- Supreme Court of the United States

Argued December 7, 1999 Decided May 22, 2000
- Full case name: Alexis Geier, et al., petitioners v. American Honda Motor Company, Inc., et al.
- Citations: 529 U.S. 861 (more) 120 S. Ct. 1913; 146 L. Ed. 2d 914; 2000 U.S. LEXIS 3425; 68 U.S.L.W. 4425; CCH Prod. Liab. Rep. ¶ 15,795; 2000 Cal. Daily Op. Service 5277; 2000 Daily Journal DAR 5277; 2000 Colo. J. C.A.R. 2826; 13 Fla. L. Weekly Fed. S 344

Case history
- Prior: Dismissed, (D.D.C. 1997); affirmed, 166 F.3d 1236 (D.C. Cir. 1999); cert. granted, 527 U.S. 1063 (1999).

Holding
- The Federal standards for motor vehicle pre-empts tort lawsuits made under stricter state legislations.

Court membership
- Chief Justice William Rehnquist Associate Justices John P. Stevens · Sandra Day O'Connor Antonin Scalia · Anthony Kennedy David Souter · Clarence Thomas Ruth Bader Ginsburg · Stephen Breyer

Case opinions
- Majority: Breyer, joined by Rehnquist, O'Connor, Scalia, and Kennedy
- Dissent: Stevens, joined by Souter, Thomas, Ginsburg

Laws applied
- National Traffic and Motor Vehicle Safety Act

= Geier v. American Honda Motor Co. =

Geier v. American Honda Motor Company, 529 U.S. 861 (2000), was a United States Supreme Court case in which the Court held that a federal automobile safety standard pre-empted a stricter state rule. The Court held that Alexis Geier, who suffered severe injuries in a 1987 Honda Accord, could not sue Honda for failing to install a driver-side airbag – a requirement under District of Columbia tort law but not Federal law – because Federal law pre-empted the District's rule.

==Background==
Alexis Geier suffered severe injuries in a 1987 Honda Accord that did not possess a driver's side airbag. Geier and her family sought damages under the District of Columbia tort law "claiming that American Honda Motor Company was negligent in not equipping the Accord with a driver's side airbag." The District Court ruled in favor of Honda finding that "Geier's claims were expressly pre-empted by the Act." and created a conflict because the safety features of the 1987 Honda Accord were in compliance with Federal Vehicle Safety Standard (FMVSS) 208, under the National Traffic and Motor Vehicle Safety Act of 1966. The United States Court of Appeals for the District of Columbia Circuit affirmed.

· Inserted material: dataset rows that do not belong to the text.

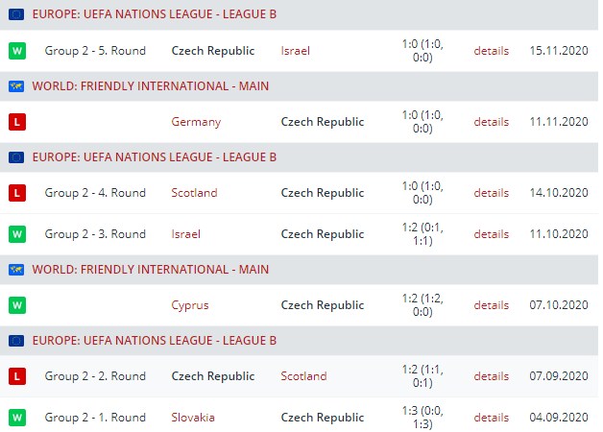Click the green W badge for the Czech Republic vs Israel match
603x432 pixels.
pyautogui.click(x=16, y=50)
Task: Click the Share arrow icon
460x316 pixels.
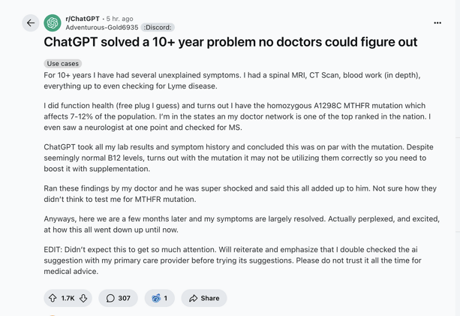Action: tap(193, 298)
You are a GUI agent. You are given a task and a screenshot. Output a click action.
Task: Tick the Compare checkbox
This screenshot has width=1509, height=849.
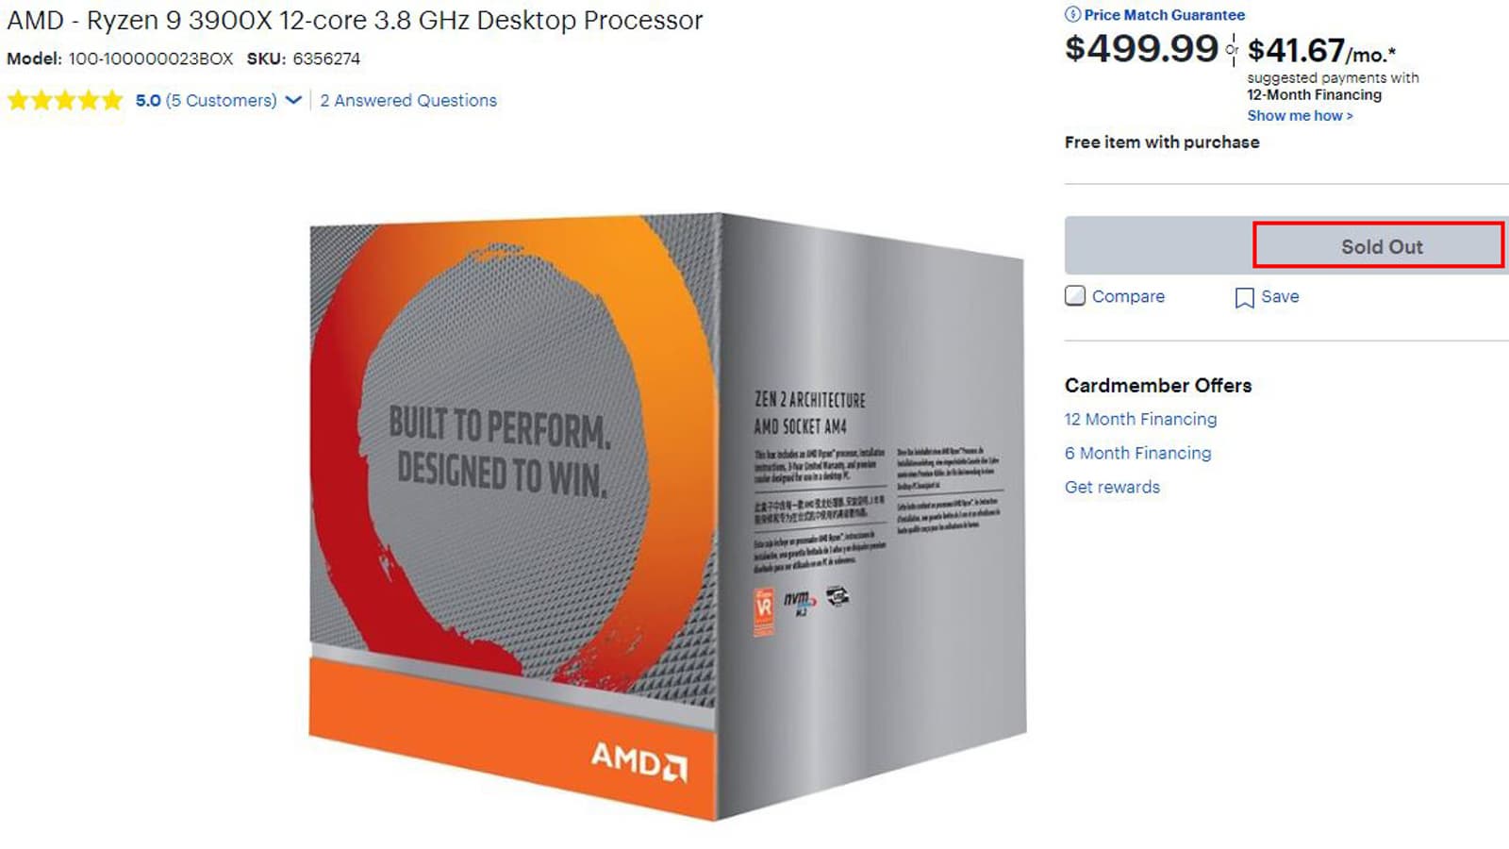point(1075,296)
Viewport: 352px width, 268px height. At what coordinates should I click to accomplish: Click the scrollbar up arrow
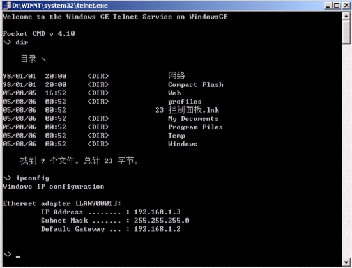[x=346, y=16]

==Decision of the Supreme Court==
Justice Stephen G. Breyer delivered the Court's 5–4 decision, which held: "[Geier's] 'no airbag' lawsuit conflicts with the objectives of FMVSS 208 and is therefore pre-empted by the Act." The dissent challenged the majority's "unprecedented use of inferences from regulatory history and commentary as a basis for implied pre-emption."